##### Source information #####

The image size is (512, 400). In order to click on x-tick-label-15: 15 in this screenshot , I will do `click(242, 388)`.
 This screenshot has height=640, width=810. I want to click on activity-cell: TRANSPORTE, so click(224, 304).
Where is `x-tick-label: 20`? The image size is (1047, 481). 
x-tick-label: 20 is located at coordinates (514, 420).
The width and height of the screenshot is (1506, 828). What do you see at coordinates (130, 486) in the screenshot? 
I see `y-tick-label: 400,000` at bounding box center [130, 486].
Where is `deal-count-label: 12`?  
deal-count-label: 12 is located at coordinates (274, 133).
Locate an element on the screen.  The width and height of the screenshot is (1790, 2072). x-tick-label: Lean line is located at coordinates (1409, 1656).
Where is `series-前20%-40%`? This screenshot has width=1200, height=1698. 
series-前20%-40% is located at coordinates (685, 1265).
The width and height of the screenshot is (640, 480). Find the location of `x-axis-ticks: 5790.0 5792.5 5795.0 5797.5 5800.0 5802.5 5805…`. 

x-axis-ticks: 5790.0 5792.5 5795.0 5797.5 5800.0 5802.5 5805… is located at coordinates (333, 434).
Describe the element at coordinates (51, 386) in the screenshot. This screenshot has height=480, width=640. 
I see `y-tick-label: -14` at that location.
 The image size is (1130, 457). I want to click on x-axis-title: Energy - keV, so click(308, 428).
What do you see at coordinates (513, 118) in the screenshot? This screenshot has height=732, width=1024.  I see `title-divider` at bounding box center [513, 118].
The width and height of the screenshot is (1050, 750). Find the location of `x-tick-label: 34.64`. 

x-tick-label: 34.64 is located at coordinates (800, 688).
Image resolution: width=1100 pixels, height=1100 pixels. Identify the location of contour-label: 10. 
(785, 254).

#####

__Assignment__.
Copy all of the material above word for word, leaving every line unchanged.

__Task result__.
The image size is (512, 400). In order to click on x-tick-label-15: 15 in this screenshot , I will do `click(242, 388)`.
 This screenshot has height=640, width=810. I want to click on activity-cell: TRANSPORTE, so click(224, 304).
Where is `x-tick-label: 20`? The image size is (1047, 481). 
x-tick-label: 20 is located at coordinates (514, 420).
The width and height of the screenshot is (1506, 828). What do you see at coordinates (130, 486) in the screenshot? 
I see `y-tick-label: 400,000` at bounding box center [130, 486].
Where is `deal-count-label: 12`?  
deal-count-label: 12 is located at coordinates (274, 133).
Locate an element on the screen.  The width and height of the screenshot is (1790, 2072). x-tick-label: Lean line is located at coordinates (1409, 1656).
Where is `series-前20%-40%`? This screenshot has width=1200, height=1698. 
series-前20%-40% is located at coordinates (685, 1265).
The width and height of the screenshot is (640, 480). Find the location of `x-axis-ticks: 5790.0 5792.5 5795.0 5797.5 5800.0 5802.5 5805…`. 

x-axis-ticks: 5790.0 5792.5 5795.0 5797.5 5800.0 5802.5 5805… is located at coordinates (333, 434).
Describe the element at coordinates (51, 386) in the screenshot. This screenshot has height=480, width=640. 
I see `y-tick-label: -14` at that location.
 The image size is (1130, 457). I want to click on x-axis-title: Energy - keV, so click(308, 428).
What do you see at coordinates (513, 118) in the screenshot? This screenshot has height=732, width=1024.  I see `title-divider` at bounding box center [513, 118].
The width and height of the screenshot is (1050, 750). Find the location of `x-tick-label: 34.64`. 

x-tick-label: 34.64 is located at coordinates (800, 688).
Image resolution: width=1100 pixels, height=1100 pixels. Identify the location of contour-label: 10. 
(785, 254).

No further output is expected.